Piecing it all together, total housing finance has been pretty robust, coming it at a solid $32.8 billion in trend terms – if there’s been any cooling in the market, it may relate as much to muffled overseas investor interest as it does to the domestic market.
Moody’s reported that it expects to see only a moderate increase in mortgage delinquencies in 2018, and this appears to be borne out by these figures, with refinancing activity some 11 per cent lower year-on-year.
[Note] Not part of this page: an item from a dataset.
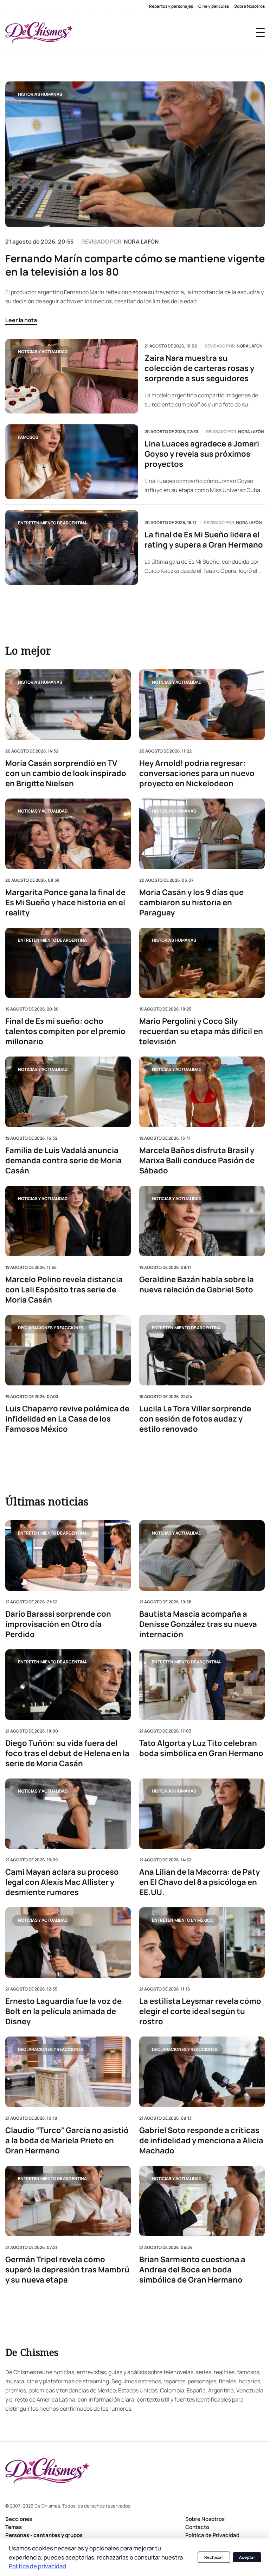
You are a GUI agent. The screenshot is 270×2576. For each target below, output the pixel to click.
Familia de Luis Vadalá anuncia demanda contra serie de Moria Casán (63, 1160)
Financing for new dwellings is tracking at extremely high levels, with the trend result hitting the highest level since Boney M was at number 1 in Australia with Rivers of Babylon in July 1978.
Ye-ah, we wept.
First homebuyer takeover
First homebuyers accounted for 17.6 per cent of finance commitments, up from 17.4 per cent in September, with lending to first homebuyers up by a thumping 38 per cent over the year as government incentives draw in new buyers.
There has clearly been a sharp increase in first homebuyer activity in New South Wales and to a somewhat lesser extent Queensland.
But it’s Victoria that’s really driving the way forward, with its 3,250 financing commitments being the highest monthly result since 2009.
That’s upbeat news for turnover in Melbourne, Geelong, and some other regional housing markets in Victoria.
Overall, a solid result, in terms of both the volume and value of housing finance written.
So it looks as though 2018 will kick off with the now-familiar “surprisingly resilient” articles.